Christopher Graham claimed that ministers and civil servants could no longer assume that they work in private.

He said the authorities needed to "wise up" to the fact that almost any official communication could potentially be made public.

He told The Guardian: "We are strongly of the view that things should be published. Where you're open things will not be WikiLeaked. Whatever view you take about WikiLeaks - right or wrong - it means that things will now get out. It has changed things. I'm saying government and authorities need to factor it in. Be more proactive, publishing more stuff, because quite a lot of this is only exciting because we didn't know it.

"You can't un-invent WikiLeaks. WikiLeaks is part of the phenomenon of the online, empowered citizen ... these are facts that aren't going to go away. Government and authorities need to wise up to that."

Mr Graham, who became Information Commissioner in June 2009, said he opposes the indiscriminate leaking of information.

He continued: "The difference between what I do and what Julian Assange does is the difference between freedom of information and free-for-all. Freedom of information accepts that there are some things where you need to strike a balance. The free for all says isn't this exciting, we didn't know it - never mind the casualties. Life is much more complicated than that.

"That doesn't mean that pubic authorities shouldn't sit up and take notice of what's happening with WikiLeaks. Even if you're working within the structures of freedom of information, things may get out. It's as well to recognise that fact."

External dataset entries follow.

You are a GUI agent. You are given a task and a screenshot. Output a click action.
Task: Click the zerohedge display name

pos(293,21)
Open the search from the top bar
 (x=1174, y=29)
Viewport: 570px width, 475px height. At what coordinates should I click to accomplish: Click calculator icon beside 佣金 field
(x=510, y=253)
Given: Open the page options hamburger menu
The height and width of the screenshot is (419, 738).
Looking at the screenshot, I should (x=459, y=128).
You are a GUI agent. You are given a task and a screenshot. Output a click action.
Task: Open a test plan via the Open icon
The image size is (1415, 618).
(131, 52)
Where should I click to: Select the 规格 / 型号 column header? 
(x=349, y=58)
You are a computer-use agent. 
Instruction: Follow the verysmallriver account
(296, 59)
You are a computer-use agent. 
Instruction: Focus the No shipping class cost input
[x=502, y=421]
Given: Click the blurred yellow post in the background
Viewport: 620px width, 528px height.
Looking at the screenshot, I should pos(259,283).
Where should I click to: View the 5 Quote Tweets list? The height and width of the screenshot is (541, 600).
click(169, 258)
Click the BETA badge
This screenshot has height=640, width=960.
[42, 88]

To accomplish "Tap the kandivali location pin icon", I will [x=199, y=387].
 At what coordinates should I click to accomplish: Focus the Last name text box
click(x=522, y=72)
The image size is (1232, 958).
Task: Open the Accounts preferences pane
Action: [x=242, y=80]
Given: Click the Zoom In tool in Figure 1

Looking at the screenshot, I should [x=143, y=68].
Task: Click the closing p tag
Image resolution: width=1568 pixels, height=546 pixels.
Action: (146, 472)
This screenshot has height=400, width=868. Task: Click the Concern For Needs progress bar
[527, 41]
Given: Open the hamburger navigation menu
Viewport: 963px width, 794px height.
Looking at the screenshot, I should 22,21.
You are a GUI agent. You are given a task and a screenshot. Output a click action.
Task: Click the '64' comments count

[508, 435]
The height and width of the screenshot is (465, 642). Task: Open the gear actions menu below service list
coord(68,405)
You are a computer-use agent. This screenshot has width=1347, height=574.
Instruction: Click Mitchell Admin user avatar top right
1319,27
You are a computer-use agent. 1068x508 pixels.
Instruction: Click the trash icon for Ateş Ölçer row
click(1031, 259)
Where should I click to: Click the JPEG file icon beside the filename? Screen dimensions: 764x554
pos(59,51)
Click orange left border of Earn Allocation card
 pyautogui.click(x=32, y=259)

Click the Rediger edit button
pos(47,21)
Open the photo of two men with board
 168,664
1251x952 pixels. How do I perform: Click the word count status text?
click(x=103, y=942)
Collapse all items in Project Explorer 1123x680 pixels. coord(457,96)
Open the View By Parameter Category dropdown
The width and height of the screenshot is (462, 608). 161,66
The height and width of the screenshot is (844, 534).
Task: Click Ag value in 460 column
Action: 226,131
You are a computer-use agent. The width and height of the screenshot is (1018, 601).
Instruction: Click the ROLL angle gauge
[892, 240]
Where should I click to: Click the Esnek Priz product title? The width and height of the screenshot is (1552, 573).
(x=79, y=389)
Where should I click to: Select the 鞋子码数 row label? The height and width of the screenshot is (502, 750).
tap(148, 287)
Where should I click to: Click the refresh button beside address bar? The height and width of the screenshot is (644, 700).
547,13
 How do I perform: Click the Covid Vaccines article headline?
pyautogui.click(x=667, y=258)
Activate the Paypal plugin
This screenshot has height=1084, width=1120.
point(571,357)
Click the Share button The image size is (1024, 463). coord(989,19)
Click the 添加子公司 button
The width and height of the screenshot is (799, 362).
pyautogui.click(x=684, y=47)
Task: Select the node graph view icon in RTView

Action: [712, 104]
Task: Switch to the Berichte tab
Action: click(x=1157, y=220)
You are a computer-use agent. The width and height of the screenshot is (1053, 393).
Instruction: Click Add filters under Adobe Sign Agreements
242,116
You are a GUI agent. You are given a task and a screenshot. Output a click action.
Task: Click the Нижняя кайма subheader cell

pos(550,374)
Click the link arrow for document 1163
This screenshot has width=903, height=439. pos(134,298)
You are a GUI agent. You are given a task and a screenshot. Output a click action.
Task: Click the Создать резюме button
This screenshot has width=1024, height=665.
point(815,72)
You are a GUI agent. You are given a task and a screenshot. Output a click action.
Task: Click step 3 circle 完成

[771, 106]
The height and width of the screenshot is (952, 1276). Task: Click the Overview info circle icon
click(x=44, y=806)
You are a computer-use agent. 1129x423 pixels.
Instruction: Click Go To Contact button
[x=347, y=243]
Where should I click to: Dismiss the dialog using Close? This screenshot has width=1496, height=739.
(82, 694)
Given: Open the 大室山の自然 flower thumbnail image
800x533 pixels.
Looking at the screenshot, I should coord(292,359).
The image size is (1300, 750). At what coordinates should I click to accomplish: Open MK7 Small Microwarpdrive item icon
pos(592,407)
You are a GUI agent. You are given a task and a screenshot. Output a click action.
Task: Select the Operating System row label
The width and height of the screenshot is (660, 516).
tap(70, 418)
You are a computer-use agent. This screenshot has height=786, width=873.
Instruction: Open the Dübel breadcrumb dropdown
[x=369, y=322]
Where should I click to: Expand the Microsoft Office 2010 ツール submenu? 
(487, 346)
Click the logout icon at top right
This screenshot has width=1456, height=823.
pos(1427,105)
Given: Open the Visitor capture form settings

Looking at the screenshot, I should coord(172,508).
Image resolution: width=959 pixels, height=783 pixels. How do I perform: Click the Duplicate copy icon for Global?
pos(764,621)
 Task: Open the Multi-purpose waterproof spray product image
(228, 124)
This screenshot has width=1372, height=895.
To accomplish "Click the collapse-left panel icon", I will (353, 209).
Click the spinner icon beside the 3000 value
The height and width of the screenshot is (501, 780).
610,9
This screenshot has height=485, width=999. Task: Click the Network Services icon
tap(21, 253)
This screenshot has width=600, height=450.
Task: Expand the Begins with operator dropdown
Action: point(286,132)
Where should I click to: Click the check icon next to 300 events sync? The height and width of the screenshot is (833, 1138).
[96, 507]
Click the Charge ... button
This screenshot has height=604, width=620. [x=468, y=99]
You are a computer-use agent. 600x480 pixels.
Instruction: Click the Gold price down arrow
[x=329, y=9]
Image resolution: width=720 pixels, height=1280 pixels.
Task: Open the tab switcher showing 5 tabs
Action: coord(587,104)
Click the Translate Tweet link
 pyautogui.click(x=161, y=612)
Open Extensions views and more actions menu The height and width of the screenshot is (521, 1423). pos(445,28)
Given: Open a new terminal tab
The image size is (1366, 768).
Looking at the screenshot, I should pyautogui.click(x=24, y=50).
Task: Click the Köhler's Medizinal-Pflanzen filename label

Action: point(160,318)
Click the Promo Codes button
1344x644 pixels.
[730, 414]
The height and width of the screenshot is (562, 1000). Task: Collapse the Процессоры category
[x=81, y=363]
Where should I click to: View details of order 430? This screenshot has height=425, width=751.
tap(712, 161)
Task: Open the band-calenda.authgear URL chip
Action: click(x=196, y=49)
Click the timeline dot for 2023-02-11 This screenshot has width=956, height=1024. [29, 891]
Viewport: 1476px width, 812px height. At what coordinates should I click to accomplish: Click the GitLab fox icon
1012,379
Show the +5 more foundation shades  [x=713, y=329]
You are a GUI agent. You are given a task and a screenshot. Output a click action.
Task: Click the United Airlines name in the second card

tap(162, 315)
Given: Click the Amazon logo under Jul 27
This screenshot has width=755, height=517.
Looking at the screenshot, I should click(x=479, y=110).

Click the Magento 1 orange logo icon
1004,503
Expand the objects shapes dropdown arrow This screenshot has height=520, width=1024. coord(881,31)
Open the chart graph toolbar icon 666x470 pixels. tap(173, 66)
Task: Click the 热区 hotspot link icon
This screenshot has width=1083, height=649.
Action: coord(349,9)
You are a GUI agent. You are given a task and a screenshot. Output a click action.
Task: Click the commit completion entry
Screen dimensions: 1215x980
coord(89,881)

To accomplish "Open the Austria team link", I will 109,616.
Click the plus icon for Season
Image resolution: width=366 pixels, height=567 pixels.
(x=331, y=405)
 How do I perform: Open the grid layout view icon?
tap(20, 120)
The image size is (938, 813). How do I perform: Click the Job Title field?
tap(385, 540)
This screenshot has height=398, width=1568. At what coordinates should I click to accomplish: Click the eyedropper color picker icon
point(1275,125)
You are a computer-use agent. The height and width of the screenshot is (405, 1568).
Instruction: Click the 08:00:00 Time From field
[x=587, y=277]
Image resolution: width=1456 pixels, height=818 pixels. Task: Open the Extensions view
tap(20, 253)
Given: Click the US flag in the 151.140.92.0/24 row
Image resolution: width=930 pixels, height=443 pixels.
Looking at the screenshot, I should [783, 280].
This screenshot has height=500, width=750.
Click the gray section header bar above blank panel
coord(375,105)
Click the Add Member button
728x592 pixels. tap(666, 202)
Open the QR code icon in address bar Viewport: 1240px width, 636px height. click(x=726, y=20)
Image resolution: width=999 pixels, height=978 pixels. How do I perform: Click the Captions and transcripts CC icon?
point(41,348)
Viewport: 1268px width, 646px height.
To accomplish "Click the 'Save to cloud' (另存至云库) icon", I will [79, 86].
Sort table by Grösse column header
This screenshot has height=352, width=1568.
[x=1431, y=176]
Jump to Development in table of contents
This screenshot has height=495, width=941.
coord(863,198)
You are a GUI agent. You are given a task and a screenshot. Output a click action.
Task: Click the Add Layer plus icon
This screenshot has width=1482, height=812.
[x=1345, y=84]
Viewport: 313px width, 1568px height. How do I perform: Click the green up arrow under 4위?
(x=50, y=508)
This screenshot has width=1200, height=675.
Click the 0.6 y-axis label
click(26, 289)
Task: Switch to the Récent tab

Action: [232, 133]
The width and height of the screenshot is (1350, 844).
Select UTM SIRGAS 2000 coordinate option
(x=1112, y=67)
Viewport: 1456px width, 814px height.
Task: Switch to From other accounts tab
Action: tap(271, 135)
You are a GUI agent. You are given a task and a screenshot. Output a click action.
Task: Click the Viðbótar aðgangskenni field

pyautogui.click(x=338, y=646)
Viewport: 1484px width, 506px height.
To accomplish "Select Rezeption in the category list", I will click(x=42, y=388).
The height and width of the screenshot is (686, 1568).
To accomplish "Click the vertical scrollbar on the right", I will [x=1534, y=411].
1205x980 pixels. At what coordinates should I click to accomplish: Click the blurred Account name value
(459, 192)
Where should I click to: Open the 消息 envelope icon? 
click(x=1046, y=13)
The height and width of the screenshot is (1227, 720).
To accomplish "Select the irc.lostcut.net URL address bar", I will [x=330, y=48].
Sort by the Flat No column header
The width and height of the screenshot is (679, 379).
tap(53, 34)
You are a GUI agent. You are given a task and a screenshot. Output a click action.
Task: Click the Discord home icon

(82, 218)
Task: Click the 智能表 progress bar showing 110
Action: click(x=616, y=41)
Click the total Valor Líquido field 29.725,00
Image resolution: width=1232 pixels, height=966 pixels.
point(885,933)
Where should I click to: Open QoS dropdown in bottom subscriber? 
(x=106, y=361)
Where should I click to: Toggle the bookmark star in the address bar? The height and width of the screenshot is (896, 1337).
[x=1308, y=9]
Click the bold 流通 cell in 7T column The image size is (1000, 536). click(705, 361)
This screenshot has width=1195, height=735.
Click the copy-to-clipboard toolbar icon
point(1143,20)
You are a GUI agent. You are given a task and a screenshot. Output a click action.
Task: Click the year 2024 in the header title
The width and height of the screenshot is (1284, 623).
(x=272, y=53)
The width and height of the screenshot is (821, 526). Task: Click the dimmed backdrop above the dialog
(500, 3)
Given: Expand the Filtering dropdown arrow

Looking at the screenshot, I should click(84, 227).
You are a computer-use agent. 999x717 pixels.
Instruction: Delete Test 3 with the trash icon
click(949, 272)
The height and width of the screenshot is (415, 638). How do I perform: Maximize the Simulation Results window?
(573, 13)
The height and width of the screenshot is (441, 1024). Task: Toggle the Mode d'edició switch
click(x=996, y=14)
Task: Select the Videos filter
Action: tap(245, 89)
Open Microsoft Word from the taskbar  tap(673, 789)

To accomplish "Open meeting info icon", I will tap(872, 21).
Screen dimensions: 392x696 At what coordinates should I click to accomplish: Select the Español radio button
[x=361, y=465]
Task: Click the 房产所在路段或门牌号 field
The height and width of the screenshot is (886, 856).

The former secretary of the BBC urged ministers not to react to the WikiLeaks disclosures by trying to control information more tightly, advising them instead to be more open.

"One response is that they will clam up and not write anything down, which is nonsense, you can't run any organisation that way," he said.

"The other is to be even more open. The best form of defence is transparency - much more proactive publication of what organisations do. It's an attitude of 'OK. You want to know? Here it is'."